Thousands of small and medium-sized enterprises (SMEs) in the UK are joining the campaign against recent changes to the taxation of UK dividends, which come into effect next April.
Serena Humphrey, founder of Survive and Succeed, believes that the ability to take dividends as a share of profits that have already been taxed at 20 per cent, up to the higher earners’ threshold, was one of the fundamental components of risk and reward for the hard working entrepreneur. She and her 25,000 followers are urging other business owners to sign a petition arguing against the reforms that would force Parliament to debate the issue.
In his ‘emergency’ Summer Budget, Chancellor George Osborne announced the replacement of the Dividend Tax Credit with a new Dividend Allowance. The allowance will be available to anyone who has dividend income. The changes will mean that only the first £5,000 of dividend income is tax-free.

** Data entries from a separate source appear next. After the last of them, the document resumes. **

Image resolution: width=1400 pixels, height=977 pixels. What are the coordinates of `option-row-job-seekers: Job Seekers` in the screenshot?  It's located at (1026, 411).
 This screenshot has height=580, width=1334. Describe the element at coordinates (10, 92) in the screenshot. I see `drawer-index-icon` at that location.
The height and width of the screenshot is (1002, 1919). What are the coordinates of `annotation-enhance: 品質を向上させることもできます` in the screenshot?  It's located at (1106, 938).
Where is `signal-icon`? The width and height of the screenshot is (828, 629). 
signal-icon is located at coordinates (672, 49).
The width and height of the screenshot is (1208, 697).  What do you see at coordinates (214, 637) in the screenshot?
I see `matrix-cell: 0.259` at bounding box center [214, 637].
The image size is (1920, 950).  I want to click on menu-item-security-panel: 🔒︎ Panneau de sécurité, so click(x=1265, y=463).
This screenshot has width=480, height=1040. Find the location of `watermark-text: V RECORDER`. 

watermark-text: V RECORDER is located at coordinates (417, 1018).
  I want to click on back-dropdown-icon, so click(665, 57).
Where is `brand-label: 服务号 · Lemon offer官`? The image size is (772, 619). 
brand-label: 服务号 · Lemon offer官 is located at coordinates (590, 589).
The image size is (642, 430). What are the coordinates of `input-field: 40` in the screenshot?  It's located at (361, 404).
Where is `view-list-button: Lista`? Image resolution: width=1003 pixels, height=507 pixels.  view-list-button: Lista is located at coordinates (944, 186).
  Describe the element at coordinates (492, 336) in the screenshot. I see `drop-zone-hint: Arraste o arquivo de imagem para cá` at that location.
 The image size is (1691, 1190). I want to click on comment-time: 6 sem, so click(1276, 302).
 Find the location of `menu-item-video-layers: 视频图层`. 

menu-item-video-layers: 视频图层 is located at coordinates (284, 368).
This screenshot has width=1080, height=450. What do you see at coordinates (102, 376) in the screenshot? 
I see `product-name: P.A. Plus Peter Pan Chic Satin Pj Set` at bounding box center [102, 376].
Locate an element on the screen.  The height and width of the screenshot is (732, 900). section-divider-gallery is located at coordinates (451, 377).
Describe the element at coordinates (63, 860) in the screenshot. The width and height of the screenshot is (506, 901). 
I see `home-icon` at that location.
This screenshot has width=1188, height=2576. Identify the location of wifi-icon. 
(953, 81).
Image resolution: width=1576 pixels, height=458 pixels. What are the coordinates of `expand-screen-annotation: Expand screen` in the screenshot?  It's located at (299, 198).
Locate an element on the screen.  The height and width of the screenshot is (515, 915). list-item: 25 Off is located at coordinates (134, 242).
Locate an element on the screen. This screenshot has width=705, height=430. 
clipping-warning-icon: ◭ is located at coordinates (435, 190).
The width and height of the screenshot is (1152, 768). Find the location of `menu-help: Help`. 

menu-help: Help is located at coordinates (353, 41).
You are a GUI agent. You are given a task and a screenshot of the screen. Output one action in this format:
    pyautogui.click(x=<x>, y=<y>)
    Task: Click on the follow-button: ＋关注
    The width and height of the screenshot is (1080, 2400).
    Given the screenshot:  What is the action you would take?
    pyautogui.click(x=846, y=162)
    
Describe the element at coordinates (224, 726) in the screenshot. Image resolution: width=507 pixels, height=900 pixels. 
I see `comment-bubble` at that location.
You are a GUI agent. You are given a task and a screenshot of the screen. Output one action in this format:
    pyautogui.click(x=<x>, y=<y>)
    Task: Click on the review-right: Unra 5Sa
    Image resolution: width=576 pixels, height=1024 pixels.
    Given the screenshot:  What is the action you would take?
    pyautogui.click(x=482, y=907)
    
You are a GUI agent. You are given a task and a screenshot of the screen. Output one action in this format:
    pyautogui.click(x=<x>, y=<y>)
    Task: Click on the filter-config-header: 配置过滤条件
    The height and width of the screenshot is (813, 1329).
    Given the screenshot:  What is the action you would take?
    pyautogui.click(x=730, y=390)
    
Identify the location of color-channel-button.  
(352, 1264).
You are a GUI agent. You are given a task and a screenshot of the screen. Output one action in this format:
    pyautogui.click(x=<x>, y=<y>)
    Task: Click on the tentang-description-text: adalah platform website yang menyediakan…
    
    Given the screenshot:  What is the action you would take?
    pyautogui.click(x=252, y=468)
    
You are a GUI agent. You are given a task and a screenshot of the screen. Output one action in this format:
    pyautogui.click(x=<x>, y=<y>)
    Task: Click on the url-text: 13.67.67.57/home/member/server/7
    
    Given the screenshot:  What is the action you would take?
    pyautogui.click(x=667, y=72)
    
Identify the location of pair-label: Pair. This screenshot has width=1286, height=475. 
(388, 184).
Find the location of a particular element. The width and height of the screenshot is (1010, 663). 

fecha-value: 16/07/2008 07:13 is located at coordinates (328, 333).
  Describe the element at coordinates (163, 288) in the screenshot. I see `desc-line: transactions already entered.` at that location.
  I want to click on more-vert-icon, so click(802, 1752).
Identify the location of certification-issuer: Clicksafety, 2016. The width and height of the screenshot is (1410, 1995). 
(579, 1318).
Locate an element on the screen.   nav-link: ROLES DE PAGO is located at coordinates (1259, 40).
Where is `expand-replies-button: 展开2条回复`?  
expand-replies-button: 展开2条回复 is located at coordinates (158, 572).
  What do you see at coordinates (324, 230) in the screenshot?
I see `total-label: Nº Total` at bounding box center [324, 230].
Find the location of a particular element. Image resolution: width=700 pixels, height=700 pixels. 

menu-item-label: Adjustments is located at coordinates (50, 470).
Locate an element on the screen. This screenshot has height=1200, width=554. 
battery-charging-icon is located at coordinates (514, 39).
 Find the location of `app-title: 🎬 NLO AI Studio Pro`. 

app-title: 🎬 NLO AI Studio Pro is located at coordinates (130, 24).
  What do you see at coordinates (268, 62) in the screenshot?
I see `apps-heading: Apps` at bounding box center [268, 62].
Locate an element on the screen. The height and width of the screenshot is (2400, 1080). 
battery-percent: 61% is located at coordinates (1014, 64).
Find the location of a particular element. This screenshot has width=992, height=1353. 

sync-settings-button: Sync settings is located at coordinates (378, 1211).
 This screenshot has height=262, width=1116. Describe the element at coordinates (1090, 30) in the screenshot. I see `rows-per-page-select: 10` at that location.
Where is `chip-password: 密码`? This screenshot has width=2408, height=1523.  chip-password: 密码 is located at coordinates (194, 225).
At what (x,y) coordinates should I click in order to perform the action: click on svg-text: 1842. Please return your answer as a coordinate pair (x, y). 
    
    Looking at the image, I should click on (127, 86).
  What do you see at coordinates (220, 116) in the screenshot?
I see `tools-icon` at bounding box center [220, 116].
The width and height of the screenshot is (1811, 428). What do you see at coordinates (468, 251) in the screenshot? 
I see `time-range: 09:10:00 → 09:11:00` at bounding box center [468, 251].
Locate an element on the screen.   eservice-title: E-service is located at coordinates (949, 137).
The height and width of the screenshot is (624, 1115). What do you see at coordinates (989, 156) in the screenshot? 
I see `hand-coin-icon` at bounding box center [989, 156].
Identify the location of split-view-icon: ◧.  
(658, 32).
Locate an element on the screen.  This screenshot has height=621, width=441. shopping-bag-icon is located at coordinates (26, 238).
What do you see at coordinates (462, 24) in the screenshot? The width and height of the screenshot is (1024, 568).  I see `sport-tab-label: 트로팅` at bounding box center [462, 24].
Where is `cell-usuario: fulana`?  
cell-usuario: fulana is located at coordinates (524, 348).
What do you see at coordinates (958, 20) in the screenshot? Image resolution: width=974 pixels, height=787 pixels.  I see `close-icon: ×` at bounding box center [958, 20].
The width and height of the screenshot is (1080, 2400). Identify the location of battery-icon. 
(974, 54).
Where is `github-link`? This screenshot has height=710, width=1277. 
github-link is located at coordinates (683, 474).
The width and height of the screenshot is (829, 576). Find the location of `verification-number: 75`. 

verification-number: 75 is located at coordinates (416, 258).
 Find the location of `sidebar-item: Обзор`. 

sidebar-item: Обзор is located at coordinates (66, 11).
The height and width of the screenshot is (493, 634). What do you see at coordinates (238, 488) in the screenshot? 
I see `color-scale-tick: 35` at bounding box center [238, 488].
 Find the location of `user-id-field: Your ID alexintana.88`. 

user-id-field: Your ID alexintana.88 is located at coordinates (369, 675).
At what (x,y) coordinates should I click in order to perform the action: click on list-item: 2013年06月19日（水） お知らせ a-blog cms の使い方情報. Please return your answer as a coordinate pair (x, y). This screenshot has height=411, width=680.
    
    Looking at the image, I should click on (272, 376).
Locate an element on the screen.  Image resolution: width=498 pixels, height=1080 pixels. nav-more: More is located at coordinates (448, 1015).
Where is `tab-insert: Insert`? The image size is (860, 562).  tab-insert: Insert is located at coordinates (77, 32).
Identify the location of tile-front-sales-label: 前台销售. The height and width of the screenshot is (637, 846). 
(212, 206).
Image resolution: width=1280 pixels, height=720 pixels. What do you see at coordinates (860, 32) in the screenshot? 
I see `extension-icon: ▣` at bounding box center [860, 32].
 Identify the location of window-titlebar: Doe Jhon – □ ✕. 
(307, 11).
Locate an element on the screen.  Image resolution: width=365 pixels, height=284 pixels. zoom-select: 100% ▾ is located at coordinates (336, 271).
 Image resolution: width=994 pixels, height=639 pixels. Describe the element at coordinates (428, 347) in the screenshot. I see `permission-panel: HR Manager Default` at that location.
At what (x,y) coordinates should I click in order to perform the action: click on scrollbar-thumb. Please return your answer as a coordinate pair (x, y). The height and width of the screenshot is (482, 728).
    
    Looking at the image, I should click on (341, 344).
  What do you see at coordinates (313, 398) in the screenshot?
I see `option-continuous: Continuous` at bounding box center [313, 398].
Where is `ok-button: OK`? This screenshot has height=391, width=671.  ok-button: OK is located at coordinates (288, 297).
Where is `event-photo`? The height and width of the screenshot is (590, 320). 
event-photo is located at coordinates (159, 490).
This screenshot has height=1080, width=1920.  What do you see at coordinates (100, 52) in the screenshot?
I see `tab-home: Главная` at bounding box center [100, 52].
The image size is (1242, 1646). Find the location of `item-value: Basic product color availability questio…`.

Tax will then be charged at incremental rates on any dividends received above the £5,000 allowance. These rates are 7.5 per cent on dividend income within the basic rate band – which is up to £43,000 – with the first £11,000 covered by the personal income tax allowance; 32.5 per cent on dividend income within the higher rate band of £43,001 to £150,000; and 38.1 per cent on dividend income within the additional rate band, which is over £150,001.
Ms Humphrey’s argument is that the dividend tax is an “attack too far” on small businesses. She says that the Government needs to remember that the profits have already been taxed at 20 per cent, so this 7.5 per cent tax means that small business owners will be paying 27.5 per cent tax; well above the basic rate.